Saturday, July 26, 2014
My Type
I've discovered a newfound love: typography. I know, I know: what took me so long? There are entire careers devoted to the study of letters, and my lightbulb took seventeen years to turn on? It's sad, but true. Now, though, I have a thorough admiration of the subject: the tones and voices that can be portrayed simply by changing the curve of your commas or putting tails on your t's. It's remarkable the impact a font has on the way one perceives a piece of writing: forget judging a book by its cover, open a novel only to find the whole thing written in Comic Sans and I'm guessing more than one of you would jump ship before you'd even read the chapter title. Some fonts are professional, some childish, others so mundane you don't even notice them. This is partly due to the ways they are used in society: Arial is a default settings on many computers, and therefore almost invisible to the reader; Times New Roman is the preferred font for major essays and reports; and Crafty Girls…well, I suppose that one's self-explanatory.

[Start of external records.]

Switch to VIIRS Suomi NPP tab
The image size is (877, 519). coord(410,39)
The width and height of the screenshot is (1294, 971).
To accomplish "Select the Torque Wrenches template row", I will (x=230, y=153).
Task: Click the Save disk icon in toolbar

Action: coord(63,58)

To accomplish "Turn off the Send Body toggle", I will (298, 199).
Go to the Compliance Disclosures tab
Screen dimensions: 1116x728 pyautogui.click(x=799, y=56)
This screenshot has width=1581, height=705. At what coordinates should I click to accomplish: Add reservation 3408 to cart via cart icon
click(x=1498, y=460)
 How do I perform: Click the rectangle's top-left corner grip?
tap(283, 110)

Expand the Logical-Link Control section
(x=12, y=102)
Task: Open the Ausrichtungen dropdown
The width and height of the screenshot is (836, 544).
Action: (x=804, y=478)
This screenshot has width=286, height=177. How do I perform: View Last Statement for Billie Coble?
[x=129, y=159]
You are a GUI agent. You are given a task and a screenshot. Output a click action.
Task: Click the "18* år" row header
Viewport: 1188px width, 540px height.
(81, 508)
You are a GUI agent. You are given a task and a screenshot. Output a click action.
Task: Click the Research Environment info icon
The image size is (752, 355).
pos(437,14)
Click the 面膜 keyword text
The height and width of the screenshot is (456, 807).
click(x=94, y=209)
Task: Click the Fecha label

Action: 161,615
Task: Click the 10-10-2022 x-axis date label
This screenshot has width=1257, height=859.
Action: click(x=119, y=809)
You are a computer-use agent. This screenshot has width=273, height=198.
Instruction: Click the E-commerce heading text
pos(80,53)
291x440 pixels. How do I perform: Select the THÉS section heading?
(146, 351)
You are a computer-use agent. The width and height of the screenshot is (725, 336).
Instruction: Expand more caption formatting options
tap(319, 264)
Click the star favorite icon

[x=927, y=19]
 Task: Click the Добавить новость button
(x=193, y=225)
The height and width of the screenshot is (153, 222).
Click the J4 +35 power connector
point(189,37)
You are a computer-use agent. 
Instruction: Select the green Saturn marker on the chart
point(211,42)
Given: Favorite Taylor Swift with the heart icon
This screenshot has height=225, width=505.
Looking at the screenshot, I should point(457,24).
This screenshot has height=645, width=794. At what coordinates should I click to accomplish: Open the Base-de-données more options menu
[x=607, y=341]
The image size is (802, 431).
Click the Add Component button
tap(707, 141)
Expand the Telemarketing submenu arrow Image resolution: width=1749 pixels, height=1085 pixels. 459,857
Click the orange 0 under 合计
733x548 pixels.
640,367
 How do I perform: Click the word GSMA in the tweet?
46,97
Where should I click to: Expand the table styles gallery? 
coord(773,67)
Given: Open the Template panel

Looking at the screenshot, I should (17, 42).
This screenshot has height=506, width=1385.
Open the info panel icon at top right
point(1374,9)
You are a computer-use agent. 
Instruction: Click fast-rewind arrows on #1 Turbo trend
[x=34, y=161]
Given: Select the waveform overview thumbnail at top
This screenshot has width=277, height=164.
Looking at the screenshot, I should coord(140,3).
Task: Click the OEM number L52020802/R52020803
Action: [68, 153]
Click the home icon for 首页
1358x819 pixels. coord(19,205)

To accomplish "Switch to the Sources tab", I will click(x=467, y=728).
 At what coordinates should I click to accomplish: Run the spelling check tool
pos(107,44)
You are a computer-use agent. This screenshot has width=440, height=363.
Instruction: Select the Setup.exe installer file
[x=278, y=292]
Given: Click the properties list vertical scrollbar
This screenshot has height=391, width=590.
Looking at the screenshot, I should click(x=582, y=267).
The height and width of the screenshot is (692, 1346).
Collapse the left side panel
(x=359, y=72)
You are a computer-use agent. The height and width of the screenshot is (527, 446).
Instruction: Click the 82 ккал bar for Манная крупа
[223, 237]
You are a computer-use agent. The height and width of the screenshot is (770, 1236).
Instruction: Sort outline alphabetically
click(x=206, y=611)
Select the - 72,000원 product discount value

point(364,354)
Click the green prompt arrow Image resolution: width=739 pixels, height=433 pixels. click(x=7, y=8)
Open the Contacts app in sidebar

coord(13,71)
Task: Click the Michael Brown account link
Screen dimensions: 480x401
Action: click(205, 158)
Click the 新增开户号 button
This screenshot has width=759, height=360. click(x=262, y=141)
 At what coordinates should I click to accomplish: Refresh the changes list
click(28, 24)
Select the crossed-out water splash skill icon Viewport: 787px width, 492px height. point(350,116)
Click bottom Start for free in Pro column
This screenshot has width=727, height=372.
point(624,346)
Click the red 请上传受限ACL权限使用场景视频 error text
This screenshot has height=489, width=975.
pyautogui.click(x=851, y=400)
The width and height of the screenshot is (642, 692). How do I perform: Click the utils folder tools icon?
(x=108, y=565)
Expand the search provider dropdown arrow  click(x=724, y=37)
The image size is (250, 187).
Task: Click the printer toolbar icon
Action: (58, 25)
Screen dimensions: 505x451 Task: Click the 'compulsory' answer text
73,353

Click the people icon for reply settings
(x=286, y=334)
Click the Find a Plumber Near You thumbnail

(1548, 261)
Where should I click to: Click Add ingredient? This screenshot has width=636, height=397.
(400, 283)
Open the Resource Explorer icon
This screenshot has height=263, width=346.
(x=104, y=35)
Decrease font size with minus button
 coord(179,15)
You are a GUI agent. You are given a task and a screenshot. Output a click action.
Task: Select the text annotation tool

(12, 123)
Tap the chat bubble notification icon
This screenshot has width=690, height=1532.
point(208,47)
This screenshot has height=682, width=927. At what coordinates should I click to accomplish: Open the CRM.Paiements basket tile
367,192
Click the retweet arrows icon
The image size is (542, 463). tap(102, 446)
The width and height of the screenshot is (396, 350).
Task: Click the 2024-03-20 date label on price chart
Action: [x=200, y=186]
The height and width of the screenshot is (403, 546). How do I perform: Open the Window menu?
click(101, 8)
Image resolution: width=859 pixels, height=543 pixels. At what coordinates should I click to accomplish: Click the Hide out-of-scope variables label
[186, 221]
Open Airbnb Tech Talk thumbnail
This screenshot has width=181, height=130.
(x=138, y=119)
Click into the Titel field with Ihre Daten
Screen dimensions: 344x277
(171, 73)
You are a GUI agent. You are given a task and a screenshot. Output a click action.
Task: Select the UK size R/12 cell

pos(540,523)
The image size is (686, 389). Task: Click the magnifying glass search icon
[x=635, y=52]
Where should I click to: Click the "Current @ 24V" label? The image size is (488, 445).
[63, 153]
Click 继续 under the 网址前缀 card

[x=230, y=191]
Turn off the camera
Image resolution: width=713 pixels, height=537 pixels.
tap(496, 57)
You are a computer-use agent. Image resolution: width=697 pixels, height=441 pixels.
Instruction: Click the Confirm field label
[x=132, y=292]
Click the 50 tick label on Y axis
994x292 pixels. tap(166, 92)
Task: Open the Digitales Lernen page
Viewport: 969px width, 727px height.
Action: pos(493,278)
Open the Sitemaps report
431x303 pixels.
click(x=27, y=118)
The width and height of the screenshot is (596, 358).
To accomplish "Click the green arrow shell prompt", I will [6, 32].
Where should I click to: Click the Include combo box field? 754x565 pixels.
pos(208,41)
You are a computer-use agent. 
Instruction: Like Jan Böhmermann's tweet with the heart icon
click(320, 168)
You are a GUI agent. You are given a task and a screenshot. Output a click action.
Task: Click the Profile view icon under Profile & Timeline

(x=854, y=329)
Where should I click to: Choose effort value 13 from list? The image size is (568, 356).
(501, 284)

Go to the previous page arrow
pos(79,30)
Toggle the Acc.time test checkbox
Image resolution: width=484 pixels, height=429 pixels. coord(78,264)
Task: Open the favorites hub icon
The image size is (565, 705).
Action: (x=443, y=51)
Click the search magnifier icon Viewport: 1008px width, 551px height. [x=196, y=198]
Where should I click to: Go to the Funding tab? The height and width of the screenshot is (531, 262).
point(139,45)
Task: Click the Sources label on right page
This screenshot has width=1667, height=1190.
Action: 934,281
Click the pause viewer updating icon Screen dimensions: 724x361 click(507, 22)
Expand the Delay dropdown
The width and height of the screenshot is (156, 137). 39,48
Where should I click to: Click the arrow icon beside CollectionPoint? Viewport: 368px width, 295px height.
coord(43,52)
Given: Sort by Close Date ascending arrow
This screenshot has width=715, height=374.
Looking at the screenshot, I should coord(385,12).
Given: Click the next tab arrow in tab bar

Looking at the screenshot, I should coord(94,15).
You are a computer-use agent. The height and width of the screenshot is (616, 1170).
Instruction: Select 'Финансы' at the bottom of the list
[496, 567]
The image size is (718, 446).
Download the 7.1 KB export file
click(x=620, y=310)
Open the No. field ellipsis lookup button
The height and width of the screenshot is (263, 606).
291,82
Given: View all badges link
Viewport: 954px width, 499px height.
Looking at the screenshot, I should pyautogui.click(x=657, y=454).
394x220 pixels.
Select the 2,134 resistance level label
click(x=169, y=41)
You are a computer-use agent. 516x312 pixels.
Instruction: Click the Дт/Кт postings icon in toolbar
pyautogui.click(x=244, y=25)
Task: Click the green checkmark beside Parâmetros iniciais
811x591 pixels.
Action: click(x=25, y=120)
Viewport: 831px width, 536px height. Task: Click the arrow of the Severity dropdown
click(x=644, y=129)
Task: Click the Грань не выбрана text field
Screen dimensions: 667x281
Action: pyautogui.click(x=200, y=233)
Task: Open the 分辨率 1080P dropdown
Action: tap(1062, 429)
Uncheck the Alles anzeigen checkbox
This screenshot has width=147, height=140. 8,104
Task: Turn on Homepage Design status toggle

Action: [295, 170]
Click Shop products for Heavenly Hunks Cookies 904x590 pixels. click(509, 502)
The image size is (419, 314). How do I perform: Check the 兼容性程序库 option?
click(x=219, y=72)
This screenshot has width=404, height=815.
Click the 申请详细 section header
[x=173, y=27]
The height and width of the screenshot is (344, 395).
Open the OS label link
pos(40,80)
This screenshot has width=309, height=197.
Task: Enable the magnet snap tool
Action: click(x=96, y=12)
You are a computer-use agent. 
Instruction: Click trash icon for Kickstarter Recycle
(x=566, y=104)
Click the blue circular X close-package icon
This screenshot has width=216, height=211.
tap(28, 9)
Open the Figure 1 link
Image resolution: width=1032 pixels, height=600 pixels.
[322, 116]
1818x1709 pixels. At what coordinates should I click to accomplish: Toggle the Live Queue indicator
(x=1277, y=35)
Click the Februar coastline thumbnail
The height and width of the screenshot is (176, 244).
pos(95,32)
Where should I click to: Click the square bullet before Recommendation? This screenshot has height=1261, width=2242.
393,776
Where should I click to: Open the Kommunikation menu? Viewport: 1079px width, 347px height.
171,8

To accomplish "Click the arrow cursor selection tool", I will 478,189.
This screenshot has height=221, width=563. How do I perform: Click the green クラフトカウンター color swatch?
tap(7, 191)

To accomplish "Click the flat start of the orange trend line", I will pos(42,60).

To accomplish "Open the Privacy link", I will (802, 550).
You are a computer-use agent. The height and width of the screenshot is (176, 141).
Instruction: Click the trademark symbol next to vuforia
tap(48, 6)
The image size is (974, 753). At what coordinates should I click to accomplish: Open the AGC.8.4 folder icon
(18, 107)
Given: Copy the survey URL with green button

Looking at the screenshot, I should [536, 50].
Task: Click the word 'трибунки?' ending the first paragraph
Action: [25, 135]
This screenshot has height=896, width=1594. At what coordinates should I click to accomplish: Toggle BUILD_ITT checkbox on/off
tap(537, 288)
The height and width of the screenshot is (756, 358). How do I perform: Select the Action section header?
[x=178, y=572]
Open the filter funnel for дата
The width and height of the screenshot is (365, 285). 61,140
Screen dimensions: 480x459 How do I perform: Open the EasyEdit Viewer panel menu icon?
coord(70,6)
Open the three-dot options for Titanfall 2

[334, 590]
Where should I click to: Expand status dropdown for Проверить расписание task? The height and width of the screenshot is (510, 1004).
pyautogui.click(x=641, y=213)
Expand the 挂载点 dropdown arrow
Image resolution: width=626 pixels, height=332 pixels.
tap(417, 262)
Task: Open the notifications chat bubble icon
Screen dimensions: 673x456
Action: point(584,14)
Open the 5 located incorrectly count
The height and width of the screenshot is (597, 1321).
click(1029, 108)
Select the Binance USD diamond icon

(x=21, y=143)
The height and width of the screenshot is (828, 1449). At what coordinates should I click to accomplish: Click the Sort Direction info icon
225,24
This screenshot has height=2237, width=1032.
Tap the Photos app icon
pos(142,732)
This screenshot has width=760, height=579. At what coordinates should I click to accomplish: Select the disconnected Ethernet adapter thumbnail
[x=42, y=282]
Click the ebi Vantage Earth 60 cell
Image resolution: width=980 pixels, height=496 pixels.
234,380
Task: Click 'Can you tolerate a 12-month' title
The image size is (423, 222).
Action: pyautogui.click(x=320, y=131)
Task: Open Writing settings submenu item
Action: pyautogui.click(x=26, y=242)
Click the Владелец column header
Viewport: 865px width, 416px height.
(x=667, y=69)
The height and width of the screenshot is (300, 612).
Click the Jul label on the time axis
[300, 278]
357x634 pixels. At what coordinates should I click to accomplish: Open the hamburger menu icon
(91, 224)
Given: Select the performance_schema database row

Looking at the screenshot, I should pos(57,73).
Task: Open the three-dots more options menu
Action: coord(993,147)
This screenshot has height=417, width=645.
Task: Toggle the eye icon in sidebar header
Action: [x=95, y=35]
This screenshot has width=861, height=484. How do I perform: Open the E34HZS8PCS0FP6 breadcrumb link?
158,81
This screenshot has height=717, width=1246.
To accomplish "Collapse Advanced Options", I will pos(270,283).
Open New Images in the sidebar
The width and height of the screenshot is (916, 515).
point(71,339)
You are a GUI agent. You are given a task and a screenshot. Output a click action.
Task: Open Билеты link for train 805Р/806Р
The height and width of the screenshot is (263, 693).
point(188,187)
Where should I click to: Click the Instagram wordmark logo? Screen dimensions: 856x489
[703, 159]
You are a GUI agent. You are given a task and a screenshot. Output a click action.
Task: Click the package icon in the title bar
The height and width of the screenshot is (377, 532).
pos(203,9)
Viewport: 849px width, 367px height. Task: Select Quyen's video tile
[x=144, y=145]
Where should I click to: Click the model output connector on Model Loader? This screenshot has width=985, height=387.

But for me, Special Elite will always be tops: typewriter fonts make me think of dimly lit rooms with plush red curtains lining tall, rain-spattered windows, and gargantuan mahogany shelves laden with old tomes shadowing lush leather armchairs by a carved mantelpiece. Typewriter lettering is classic, something young enough that I can reach for it but too old to ever touch its time. It's what marks the pages of my Jane Austen and Charles Dickens books, what connects me to decades I wish I'd lived, what binds me. And all this from the curve of its commas and the tails on its t's.